(READING TEXT Opens)

What Rybczyński describes here is Flusser’s ‘technical image,’ which preferences concepts ahead of phenomena, the purview of analog photographic practice.
In Tango a series of 26 characters dance/move around each other in the confined space of a small room, as “Rybczynski orchestrates his entrances and exits with great precision” (Noake, 1988). The room has a single bed, cupboard, table and chairs, a window and three doors. The characters are introduced one after the other, entering and leaving by one of the doors or windows. These movements repeat and accumulate, ascending to a crescendo of organized chaos. At the end of this climax of movement through the room, each character loop is withdrawn until the room is emptied. Each of the 26 character’s trajectories, of various short durations, loop through the room. They are introduced in the following order: 1. Boy with a ball, 2. Nursing mother, 3. Infant, 4. Thief, 5. Man with a parcel, 6. Girl doing her homework, 7. Woman carrying soup, 8. Man eating soup, 9. Young man doing exercises, 10. Woman with shopping, 11. Man changing a light bulb, 12. Woman cleaning a fish, 13. Girl dressing herself, 14, Man taking out the litter, 15. Man in a uniform, 16. Woman cleaning, 17. Slightly intoxicated man, 18, 19. Man and woman – guests, 20, 21. Kissing couple, 22. Mother changing a baby’s nappies, 23. Crawling infant, 24. Man with a newspaper, 25. Older man with a dog, 26. Old woman.

(READING TEXT Closes)
(SUPPLIED INFORMATION Opens)

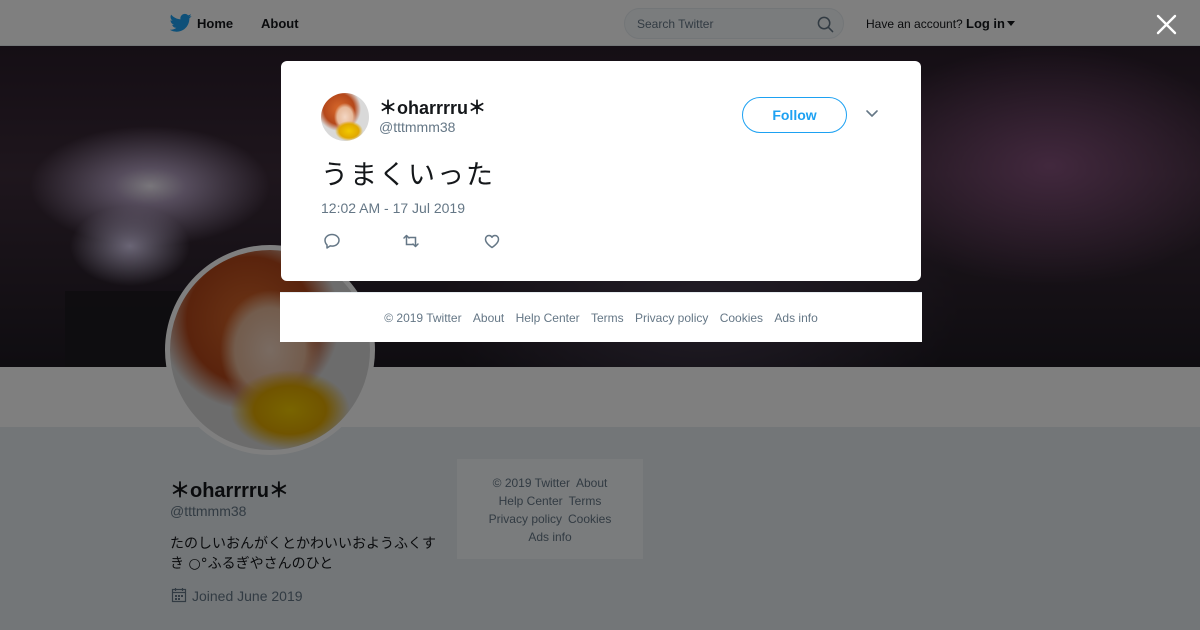  What do you see at coordinates (417, 127) in the screenshot?
I see `tweet-author-handle: @tttmmm38` at bounding box center [417, 127].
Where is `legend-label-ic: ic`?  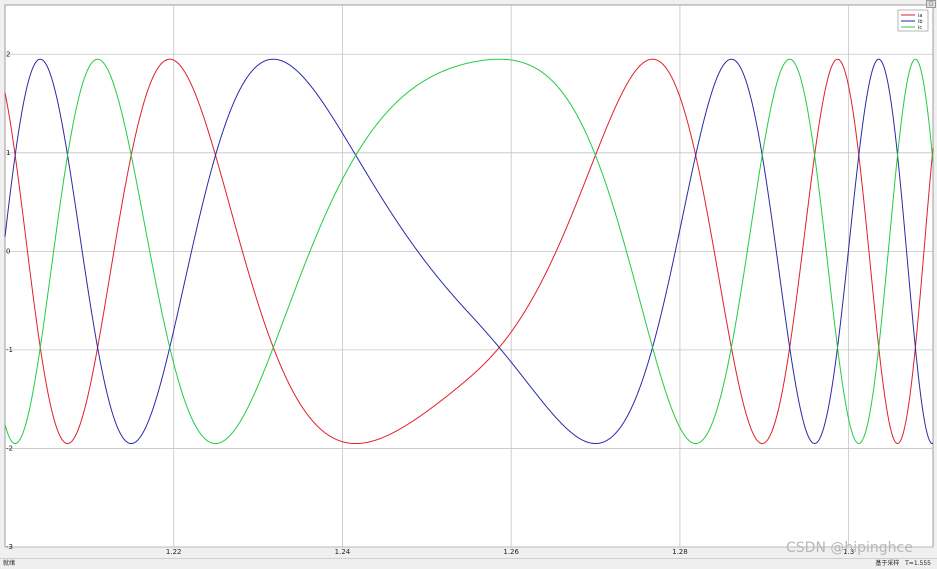 legend-label-ic: ic is located at coordinates (920, 28).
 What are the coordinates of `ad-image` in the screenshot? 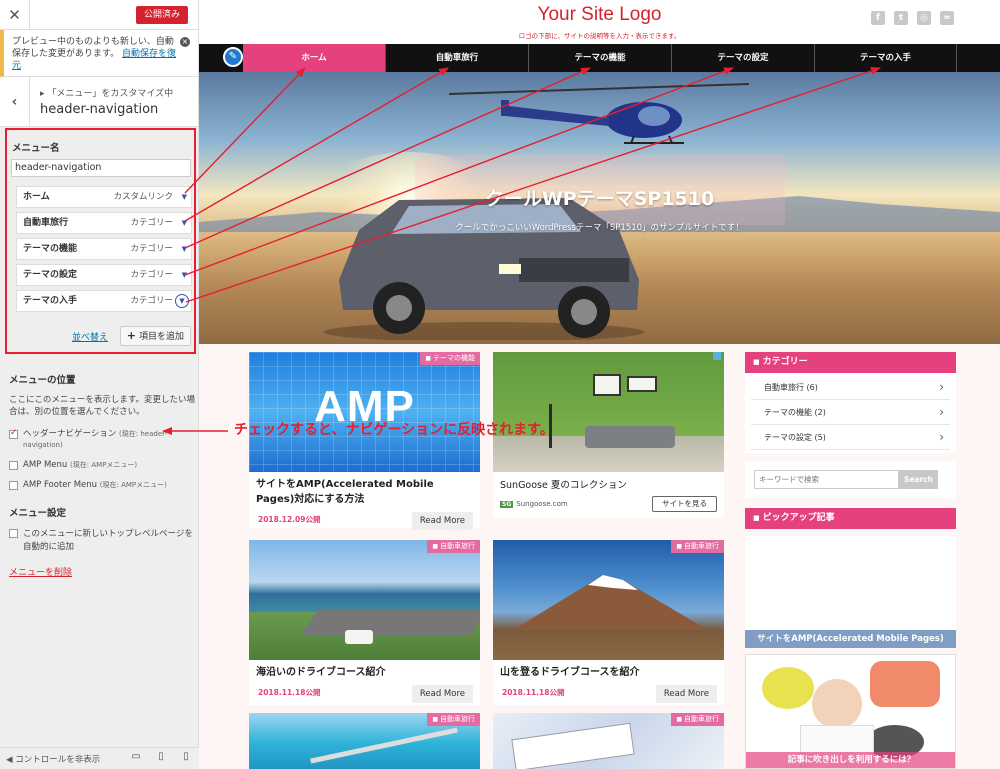 It's located at (608, 412).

(SUPPLIED INFORMATION Closes)

■ TASK LIST
A: From the passage on Tango, list the pieces of furniture and the openings that the small room is said to contain.
B: Extract the passage on Tango from "What Rybczyński describes" up to and including "analog photographic practice.".
The lines have no connection to the passage on Tango.

■ SET OF ANSWERS
A:
- single bed
- cupboard
- table
- chairs
- window
- three doors

B:
What Rybczyński describes here is Flusser’s ‘technical image,’ which preferences concepts ahead of phenomena, the purview of analog photographic practice.